> _TO DO_
Print the data below verbatim, minus images.

(Saved entries)

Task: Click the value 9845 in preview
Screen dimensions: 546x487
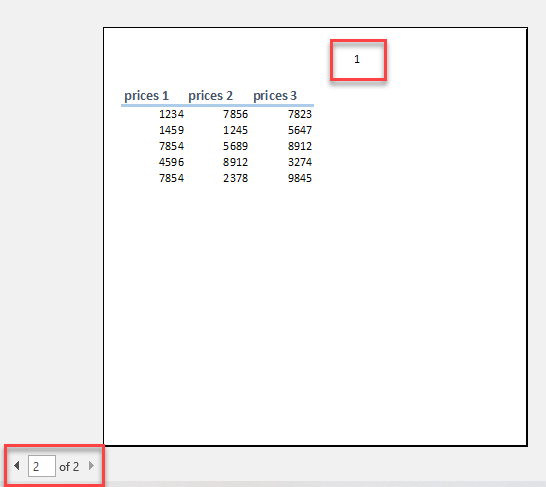Action: [300, 178]
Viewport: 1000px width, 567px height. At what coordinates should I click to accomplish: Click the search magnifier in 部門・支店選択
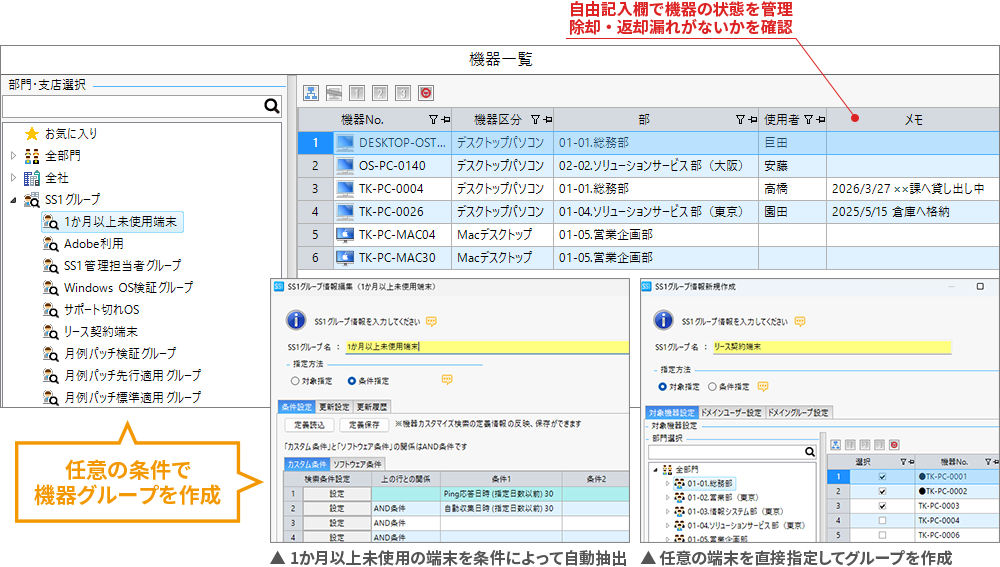(272, 106)
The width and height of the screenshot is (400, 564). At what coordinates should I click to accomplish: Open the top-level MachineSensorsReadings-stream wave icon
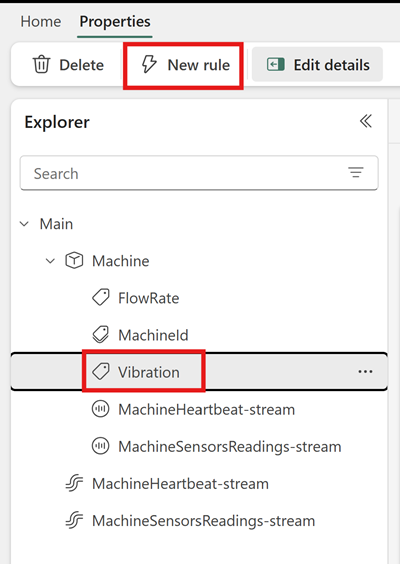[74, 521]
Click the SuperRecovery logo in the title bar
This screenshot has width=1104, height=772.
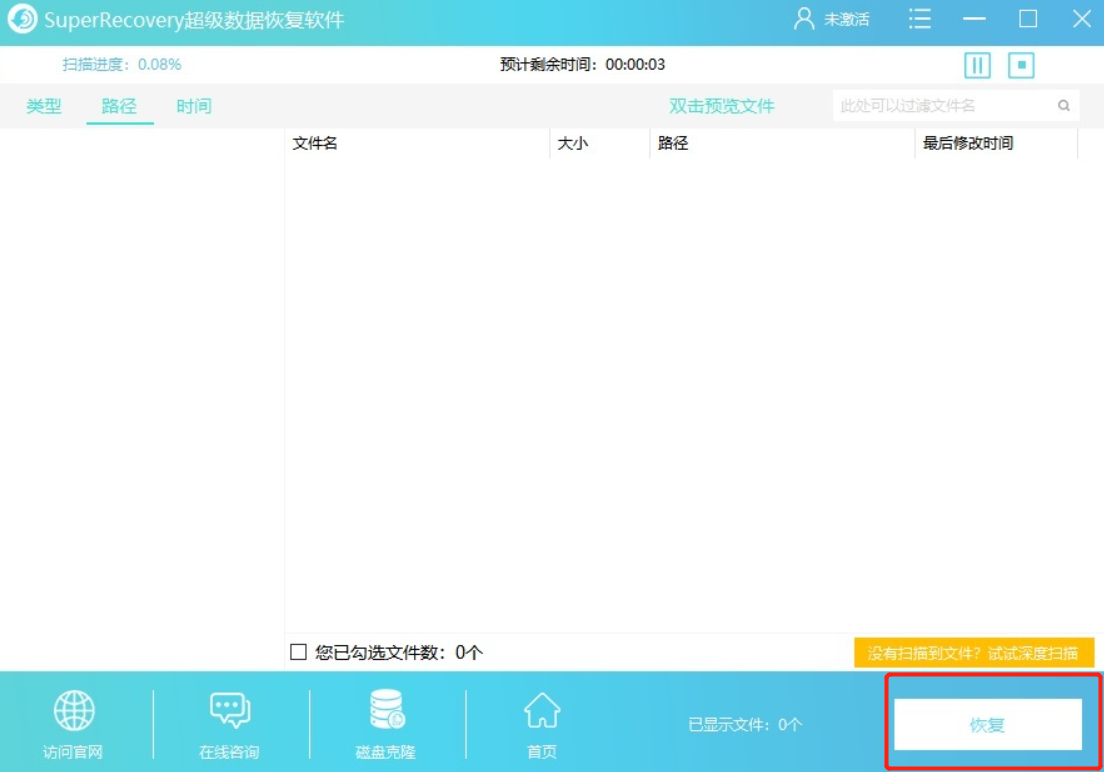22,19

> _EXERCISE ANSWER_
Task: Click the value 9845 in preview
Screen dimensions: 546x487
Action: [300, 178]
Viewport: 1000px width, 567px height. At what coordinates should I click to accomplish: Click the search magnifier in 部門・支店選択
(272, 106)
The width and height of the screenshot is (400, 564). At what coordinates should I click to accomplish: Open the top-level MachineSensorsReadings-stream wave icon
[74, 521]
Click the SuperRecovery logo in the title bar
This screenshot has width=1104, height=772.
22,19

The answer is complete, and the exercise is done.